TEXTO FORNECIDO

○ ○ ○ ○ ○

«Parábola do Pai Misericordioso
Iniciamos
esta série de exclusivos de Lucas, com a parábola da misericórdia por
excelência. Vulgarmente é chamada "parábola do filho pródigo", mas
deve ser chamada parábola do pai misericordioso.
JESUS
CRISTO, O ROSTO MISERICORDIOSO DE DEUS-PAI
Entre
os humanos, misericórdia designa sentimento de compaixão ou de benevolência
suscitado pela miséria ou desgraça alheia. A Bíblia entende a misericórdia de
Deus, não tanto a partir dos sentimentos, mas a partir da sua fidelidade à
aliança.
A
força impulsionadora da misericórdia é o amor compassivo e afectuoso de Deus
conforme à aliança que Ele por bondade estabeleceu com o seu povo. Através de
Jesus, a aliança de Deus estendeu-se a toda a humanidade. A sua misericórdia
voltou-se para os humanos, radicalmente incapazes de se salvarem.
Assim,
«Cristo (...) revela Deus "rico em misericórdia". (...) Tornar
presente o Pai como amor e misericórdia constitui na consciência do próprio
Cristo ponto fundamental do exercício da sua missão messiânica. (...).

○ ○ ○ ○ ○

DADOS REGISTADOS
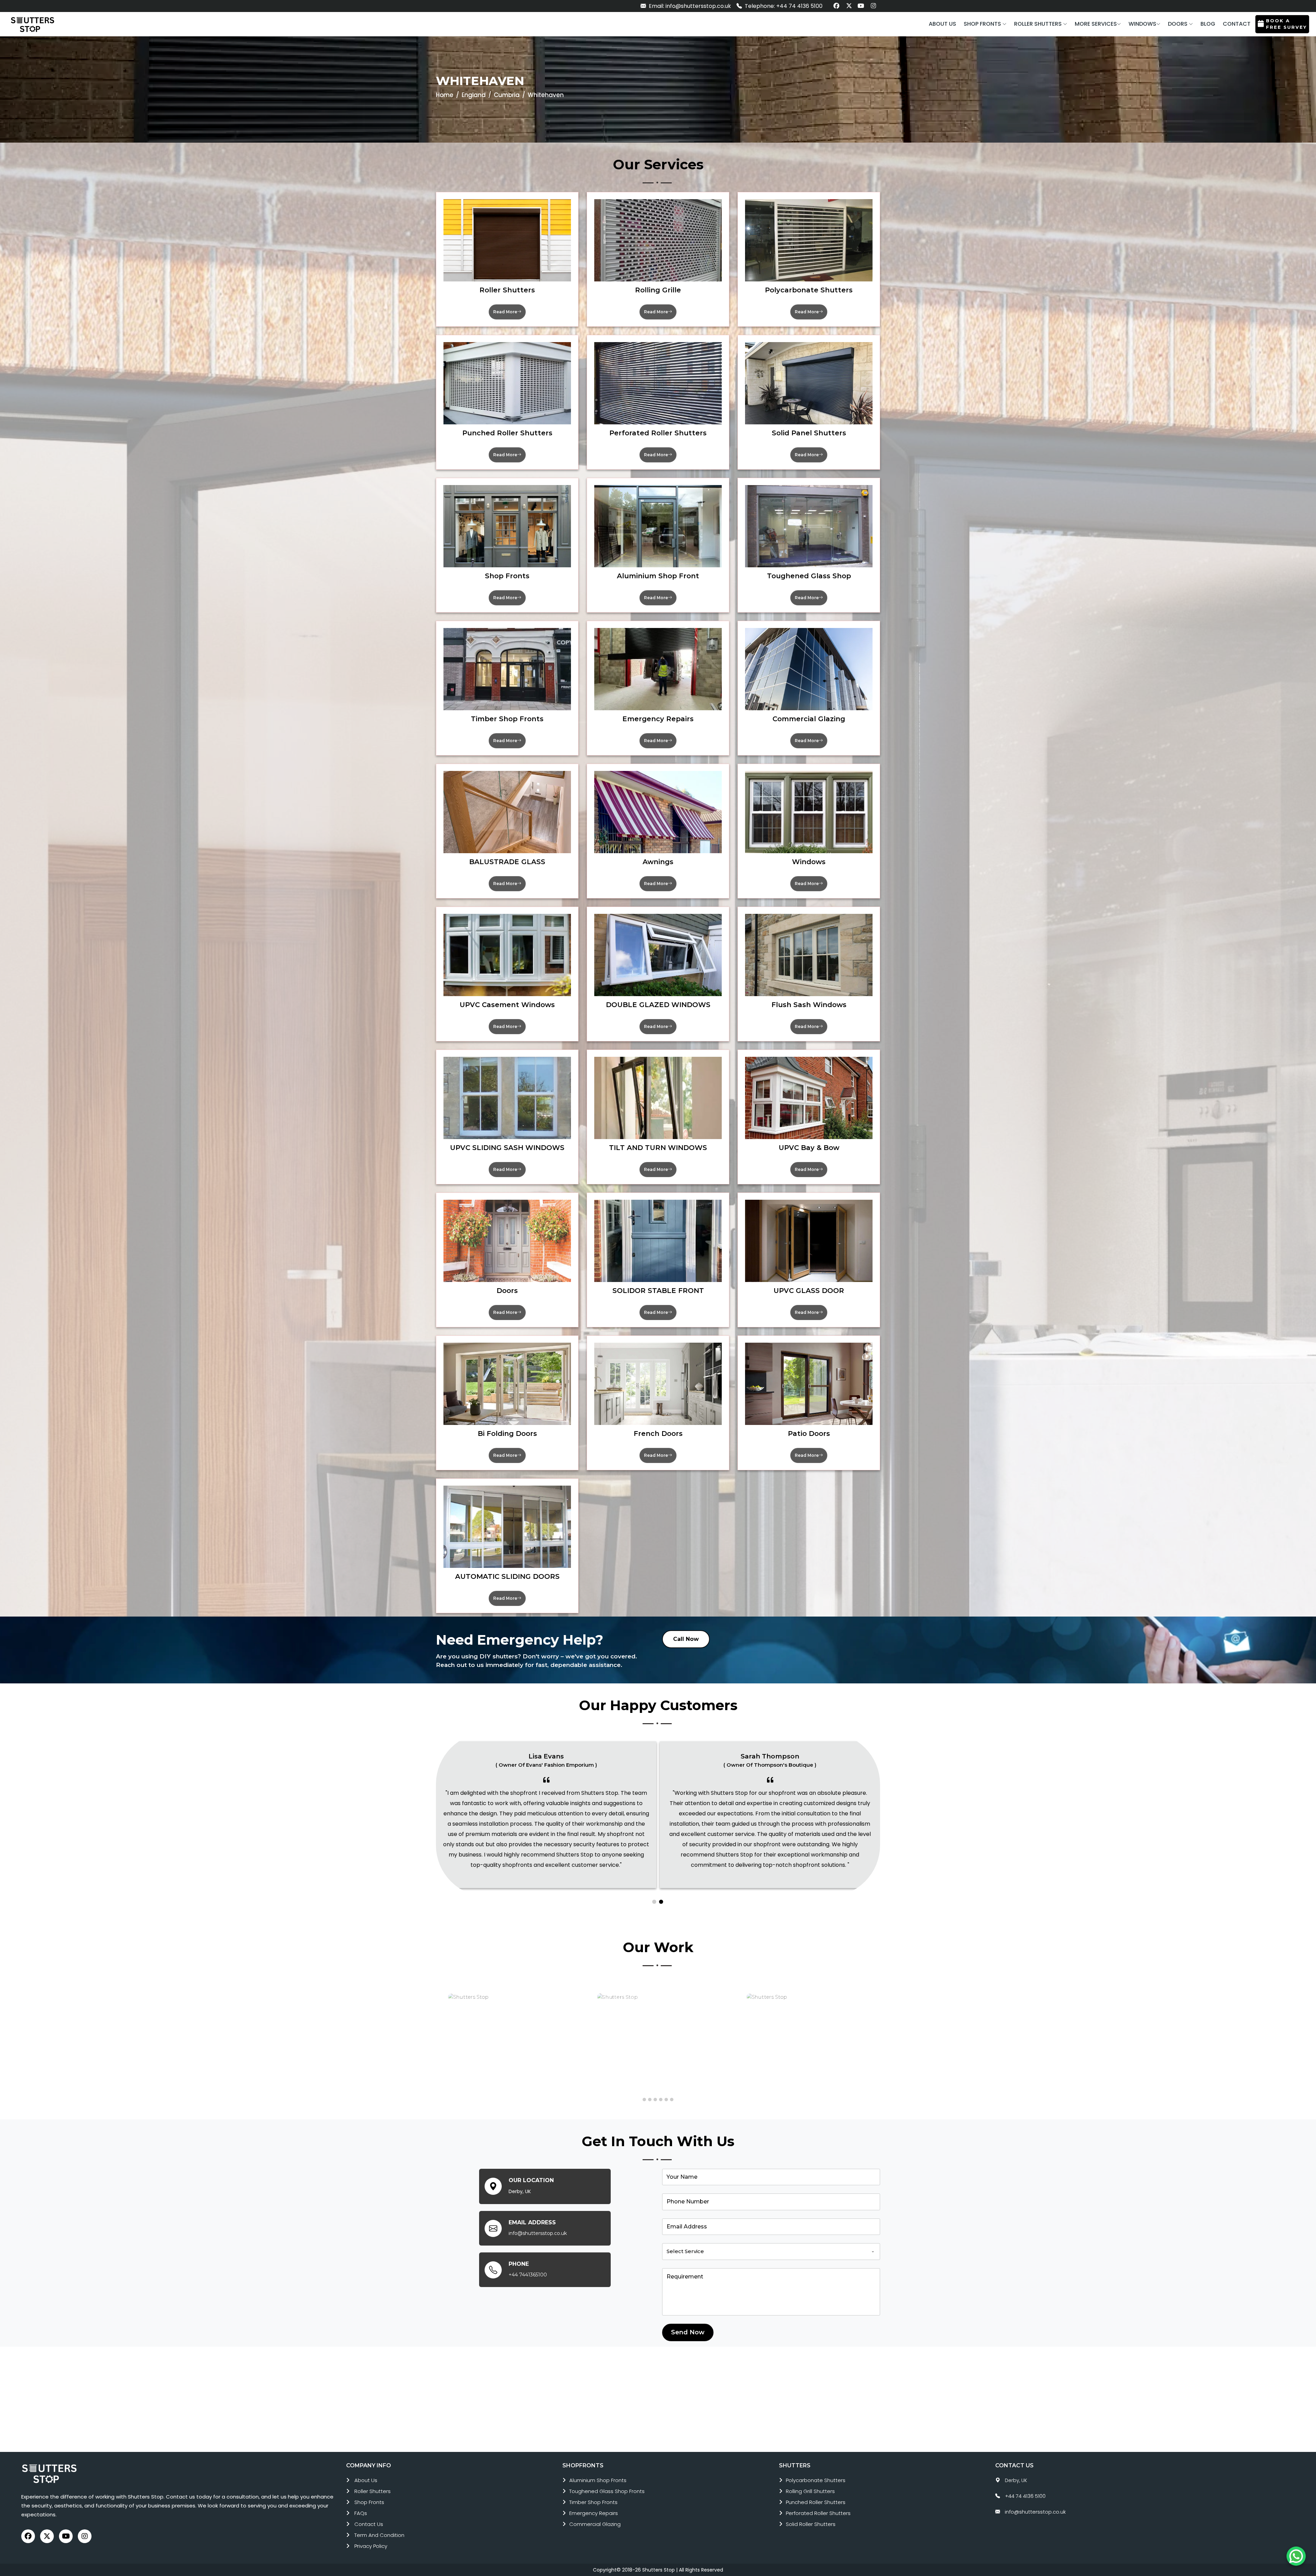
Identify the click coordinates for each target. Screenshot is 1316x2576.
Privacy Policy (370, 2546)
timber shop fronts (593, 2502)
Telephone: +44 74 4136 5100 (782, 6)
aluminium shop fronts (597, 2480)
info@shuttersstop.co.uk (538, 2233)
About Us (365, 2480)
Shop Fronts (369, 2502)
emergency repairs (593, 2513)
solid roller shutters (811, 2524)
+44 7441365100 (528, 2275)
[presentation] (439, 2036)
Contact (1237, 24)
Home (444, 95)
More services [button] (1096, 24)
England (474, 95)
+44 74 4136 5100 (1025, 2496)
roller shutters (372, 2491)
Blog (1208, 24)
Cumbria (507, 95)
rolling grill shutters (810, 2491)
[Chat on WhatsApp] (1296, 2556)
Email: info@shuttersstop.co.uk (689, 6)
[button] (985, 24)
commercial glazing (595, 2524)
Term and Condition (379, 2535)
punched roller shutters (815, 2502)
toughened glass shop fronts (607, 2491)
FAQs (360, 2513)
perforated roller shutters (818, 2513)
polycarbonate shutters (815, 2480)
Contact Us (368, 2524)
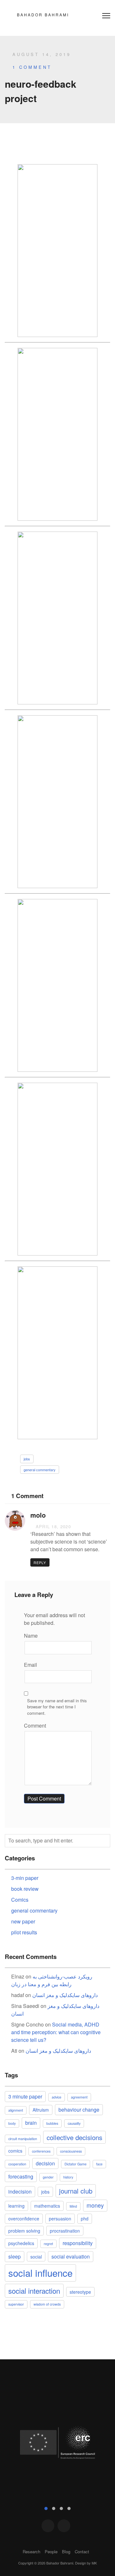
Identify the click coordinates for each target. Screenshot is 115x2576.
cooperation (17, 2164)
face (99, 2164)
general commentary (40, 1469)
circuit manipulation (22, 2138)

○ ○ ○ ○ ○

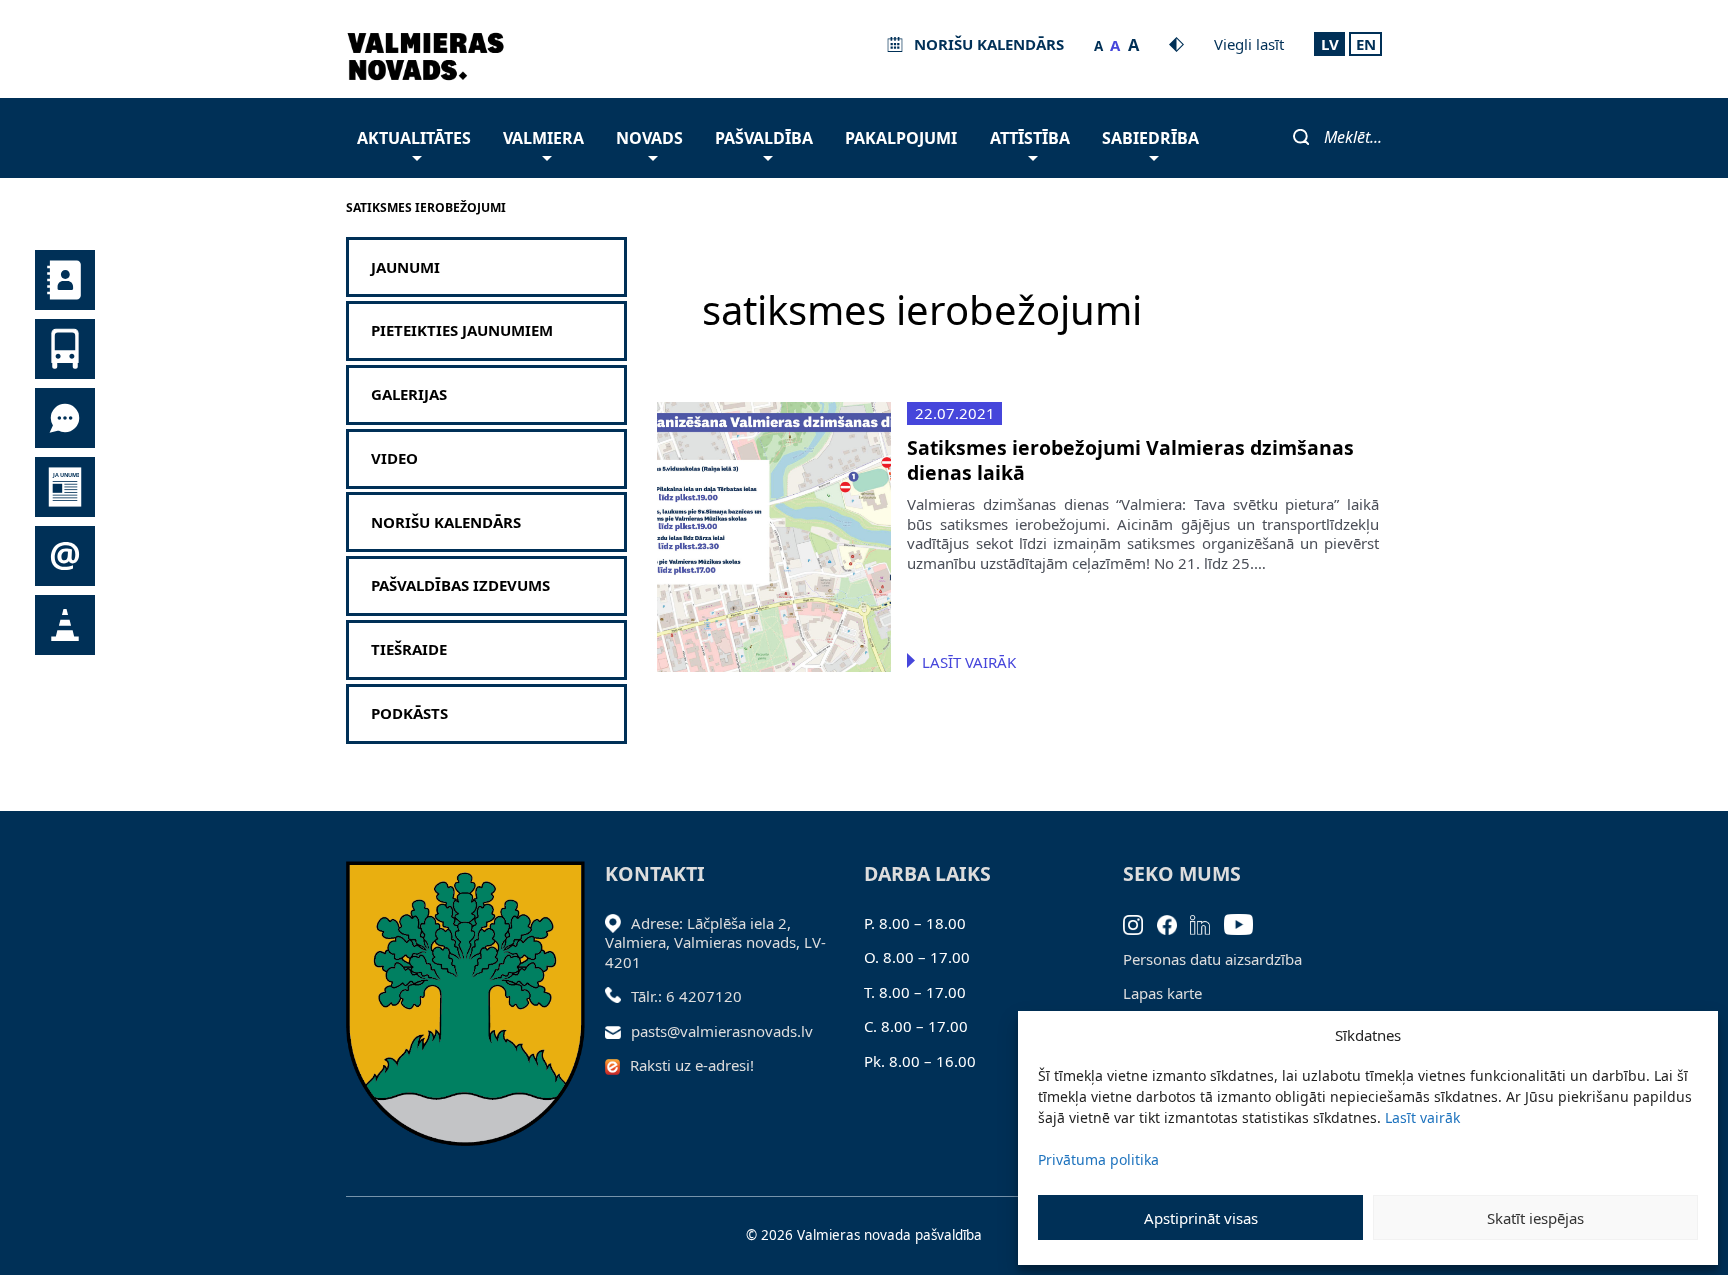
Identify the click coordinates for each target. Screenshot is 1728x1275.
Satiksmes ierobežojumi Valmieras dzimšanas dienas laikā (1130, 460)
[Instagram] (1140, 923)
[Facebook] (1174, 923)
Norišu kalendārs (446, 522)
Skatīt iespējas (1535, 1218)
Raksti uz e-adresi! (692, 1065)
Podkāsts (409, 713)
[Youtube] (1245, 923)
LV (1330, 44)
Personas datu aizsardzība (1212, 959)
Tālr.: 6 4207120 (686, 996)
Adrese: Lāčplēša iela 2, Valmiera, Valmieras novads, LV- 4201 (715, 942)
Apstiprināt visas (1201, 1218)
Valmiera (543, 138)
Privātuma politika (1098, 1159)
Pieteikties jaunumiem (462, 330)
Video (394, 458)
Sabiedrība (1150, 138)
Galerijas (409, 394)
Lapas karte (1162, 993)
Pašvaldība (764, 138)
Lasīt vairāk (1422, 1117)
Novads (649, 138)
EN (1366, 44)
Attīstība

○ ○ ○ ○ ○

INSTRUÇÕES DO EXERCÍCIO
No texto sobre a parábola do pai misericordioso, a partir de quê a Bíblia entende a misericórdia de Deus? As entradas não desempenham qualquer papel neste exercício.

RESPOSTA À TAREFA
A partir da fidelidade de Deus à aliança, e não tanto a partir dos sentimentos.